Merge branch 'tb/midx-with-changing-preferred-pack-fix'

Multi-pack index got corrupted when preferred pack changed from one pack to another in a certain way, which has been corrected. * tb/midx-with-changing-preferred-pack-fix: midx.c: avoid adding preferred objects twice midx.c: include preferred pack correctly with existing MIDX midx.c: extract `midx_fanout_add_pack_fanout()` midx.c: extract `midx_fanout_add_midx_fanout()` midx.c: extract `struct midx_fanout` t/lib-bitmap.sh: avoid silencing stderr t5326: demonstrate potential bitmap corruption
2022-09-05 18:33:39 -07:00
parent be1a02a17e 99e4d084ff
commit cf98b69053
3 changed files with 139 additions and 46 deletions
--- a/midx.c
+++ b/midx.c
@ -577,6 +577,78 @@ static void fill_pack_entry(uint32_t pack_int_id,
 	entry->preferred = !!preferred;
 }

+struct midx_fanout {
+	struct pack_midx_entry *entries;
+	uint32_t nr;
+	uint32_t alloc;
+};
+
+static void midx_fanout_grow(struct midx_fanout *fanout, uint32_t nr)
+{
+	ALLOC_GROW(fanout->entries, nr, fanout->alloc);
+}
+
+static void midx_fanout_sort(struct midx_fanout *fanout)
+{
+	QSORT(fanout->entries, fanout->nr, midx_oid_compare);
+}
+
+static void midx_fanout_add_midx_fanout(struct midx_fanout *fanout,
+					struct multi_pack_index *m,
+					uint32_t cur_fanout,
+					int preferred_pack)
+{
+	uint32_t start = 0, end;
+	uint32_t cur_object;
+
+	if (cur_fanout)
+		start = ntohl(m->chunk_oid_fanout[cur_fanout - 1]);
+	end = ntohl(m->chunk_oid_fanout[cur_fanout]);
+
+	for (cur_object = start; cur_object < end; cur_object++) {
+		if ((preferred_pack > -1) &&
+		    (preferred_pack == nth_midxed_pack_int_id(m, cur_object))) {
+			/*
+			 * Objects from preferred packs are added
+			 * separately.
+			 */
+			continue;
+		}
+
+		midx_fanout_grow(fanout, fanout->nr + 1);
+		nth_midxed_pack_midx_entry(m,
+					   &fanout->entries[fanout->nr],
+					   cur_object);
+		fanout->entries[fanout->nr].preferred = 0;
+		fanout->nr++;
+	}
+}
+
+static void midx_fanout_add_pack_fanout(struct midx_fanout *fanout,
+					struct pack_info *info,
+					uint32_t cur_pack,
+					int preferred,
+					uint32_t cur_fanout)
+{
+	struct packed_git *pack = info[cur_pack].p;
+	uint32_t start = 0, end;
+	uint32_t cur_object;
+
+	if (cur_fanout)
+		start = get_pack_fanout(pack, cur_fanout - 1);
+	end = get_pack_fanout(pack, cur_fanout);
+
+	for (cur_object = start; cur_object < end; cur_object++) {
+		midx_fanout_grow(fanout, fanout->nr + 1);
+		fill_pack_entry(cur_pack,
+				info[cur_pack].p,
+				cur_object,
+				&fanout->entries[fanout->nr],
+				preferred);
+		fanout->nr++;
+	}
+}
+
 /*
 * It is possible to artificially get into a state where there are many
 * duplicate copies of objects.
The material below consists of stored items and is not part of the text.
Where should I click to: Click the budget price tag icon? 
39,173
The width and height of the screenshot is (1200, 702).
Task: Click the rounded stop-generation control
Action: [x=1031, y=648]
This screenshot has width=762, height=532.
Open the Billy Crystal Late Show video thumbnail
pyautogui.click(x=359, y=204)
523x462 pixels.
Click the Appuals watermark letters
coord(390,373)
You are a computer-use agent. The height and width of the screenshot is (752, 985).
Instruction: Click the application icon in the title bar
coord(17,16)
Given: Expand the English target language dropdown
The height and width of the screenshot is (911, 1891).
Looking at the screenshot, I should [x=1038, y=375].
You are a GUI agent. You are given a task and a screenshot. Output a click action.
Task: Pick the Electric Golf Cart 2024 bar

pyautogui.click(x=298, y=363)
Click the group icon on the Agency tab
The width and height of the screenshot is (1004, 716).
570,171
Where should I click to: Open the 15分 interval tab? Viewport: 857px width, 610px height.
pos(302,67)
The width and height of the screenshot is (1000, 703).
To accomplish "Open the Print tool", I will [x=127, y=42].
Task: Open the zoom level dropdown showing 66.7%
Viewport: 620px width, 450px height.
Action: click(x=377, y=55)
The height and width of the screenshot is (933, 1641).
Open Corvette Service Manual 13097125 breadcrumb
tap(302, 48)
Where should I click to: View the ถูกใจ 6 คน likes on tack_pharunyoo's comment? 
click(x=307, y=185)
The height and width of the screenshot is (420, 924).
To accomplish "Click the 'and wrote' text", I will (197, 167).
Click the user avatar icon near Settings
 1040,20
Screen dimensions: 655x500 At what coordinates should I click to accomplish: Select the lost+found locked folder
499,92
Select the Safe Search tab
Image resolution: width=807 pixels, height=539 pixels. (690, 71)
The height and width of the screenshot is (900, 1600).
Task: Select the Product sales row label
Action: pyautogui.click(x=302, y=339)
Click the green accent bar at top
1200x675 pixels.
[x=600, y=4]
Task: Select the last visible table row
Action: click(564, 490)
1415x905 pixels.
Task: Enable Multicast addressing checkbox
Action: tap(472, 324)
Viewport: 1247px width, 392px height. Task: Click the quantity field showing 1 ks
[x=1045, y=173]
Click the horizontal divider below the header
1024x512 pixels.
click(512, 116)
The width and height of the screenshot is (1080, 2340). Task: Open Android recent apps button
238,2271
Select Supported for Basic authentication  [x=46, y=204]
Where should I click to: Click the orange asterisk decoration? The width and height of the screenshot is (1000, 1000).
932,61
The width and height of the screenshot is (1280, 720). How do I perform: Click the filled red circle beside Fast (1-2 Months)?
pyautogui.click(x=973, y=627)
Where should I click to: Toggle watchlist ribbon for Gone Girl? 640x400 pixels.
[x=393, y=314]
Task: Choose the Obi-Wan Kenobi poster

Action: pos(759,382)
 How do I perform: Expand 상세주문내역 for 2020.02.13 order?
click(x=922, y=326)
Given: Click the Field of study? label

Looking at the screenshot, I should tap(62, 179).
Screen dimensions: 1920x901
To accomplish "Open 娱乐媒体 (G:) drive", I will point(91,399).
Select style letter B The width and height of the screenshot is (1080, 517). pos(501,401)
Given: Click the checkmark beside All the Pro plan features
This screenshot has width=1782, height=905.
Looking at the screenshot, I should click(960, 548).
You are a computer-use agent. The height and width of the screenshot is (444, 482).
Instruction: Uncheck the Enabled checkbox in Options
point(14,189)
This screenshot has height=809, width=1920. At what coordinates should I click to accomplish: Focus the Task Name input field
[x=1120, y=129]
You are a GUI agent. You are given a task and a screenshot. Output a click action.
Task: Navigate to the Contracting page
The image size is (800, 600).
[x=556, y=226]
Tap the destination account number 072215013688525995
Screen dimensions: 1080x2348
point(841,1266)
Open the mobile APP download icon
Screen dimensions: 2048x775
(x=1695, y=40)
That can create high memory pressure if
@ -595,8 +667,8 @@ static struct pack_midx_entry *get_sorted_entries(struct multi_pack_index *m,
 						  int preferred_pack)
 {
 	uint32_t cur_fanout, cur_pack, cur_object;
-	uint32_t alloc_fanout, alloc_objects, total_objects = 0;
-	struct pack_midx_entry *entries_by_fanout = NULL;
+	uint32_t alloc_objects, total_objects = 0;
+	struct midx_fanout fanout = { 0 };
 	struct pack_midx_entry *deduplicated_entries = NULL;
 	uint32_t start_pack = m ? m->num_packs : 0;

@ -608,74 +680,51 @@ static struct pack_midx_entry *get_sorted_entries(struct multi_pack_index *m,
 	 * slices to be evenly distributed, with some noise. Hence,
 	 * allocate slightly more than one 256th.
 	 */
-	alloc_objects = alloc_fanout = total_objects > 3200 ? total_objects / 200 : 16;
+	alloc_objects = fanout.alloc = total_objects > 3200 ? total_objects / 200 : 16;

-	ALLOC_ARRAY(entries_by_fanout, alloc_fanout);
+	ALLOC_ARRAY(fanout.entries, fanout.alloc);
 	ALLOC_ARRAY(deduplicated_entries, alloc_objects);
 	*nr_objects = 0;

 	for (cur_fanout = 0; cur_fanout < 256; cur_fanout++) {
-		uint32_t nr_fanout = 0;
+		fanout.nr = 0;

-		if (m) {
-			uint32_t start = 0, end;
-
-			if (cur_fanout)
-				start = ntohl(m->chunk_oid_fanout[cur_fanout - 1]);
-			end = ntohl(m->chunk_oid_fanout[cur_fanout]);
-
-			for (cur_object = start; cur_object < end; cur_object++) {
-				ALLOC_GROW(entries_by_fanout, nr_fanout + 1, alloc_fanout);
-				nth_midxed_pack_midx_entry(m,
-							   &entries_by_fanout[nr_fanout],
-							   cur_object);
-				if (nth_midxed_pack_int_id(m, cur_object) == preferred_pack)
-					entries_by_fanout[nr_fanout].preferred = 1;
-				else
-					entries_by_fanout[nr_fanout].preferred = 0;
-				nr_fanout++;
-			}
-		}
+		if (m)
+			midx_fanout_add_midx_fanout(&fanout, m, cur_fanout,
+						    preferred_pack);

 		for (cur_pack = start_pack; cur_pack < nr_packs; cur_pack++) {
-			uint32_t start = 0, end;
 			int preferred = cur_pack == preferred_pack;
-
-			if (cur_fanout)
-				start = get_pack_fanout(info[cur_pack].p, cur_fanout - 1);
-			end = get_pack_fanout(info[cur_pack].p, cur_fanout);
-
-			for (cur_object = start; cur_object < end; cur_object++) {
-				ALLOC_GROW(entries_by_fanout, nr_fanout + 1, alloc_fanout);
-				fill_pack_entry(cur_pack,
-						info[cur_pack].p,
-						cur_object,
-						&entries_by_fanout[nr_fanout],
-						preferred);
-				nr_fanout++;
-			}
+			midx_fanout_add_pack_fanout(&fanout,
+						    info, cur_pack,
+						    preferred, cur_fanout);
 		}

-		QSORT(entries_by_fanout, nr_fanout, midx_oid_compare);
+		if (-1 < preferred_pack && preferred_pack < start_pack)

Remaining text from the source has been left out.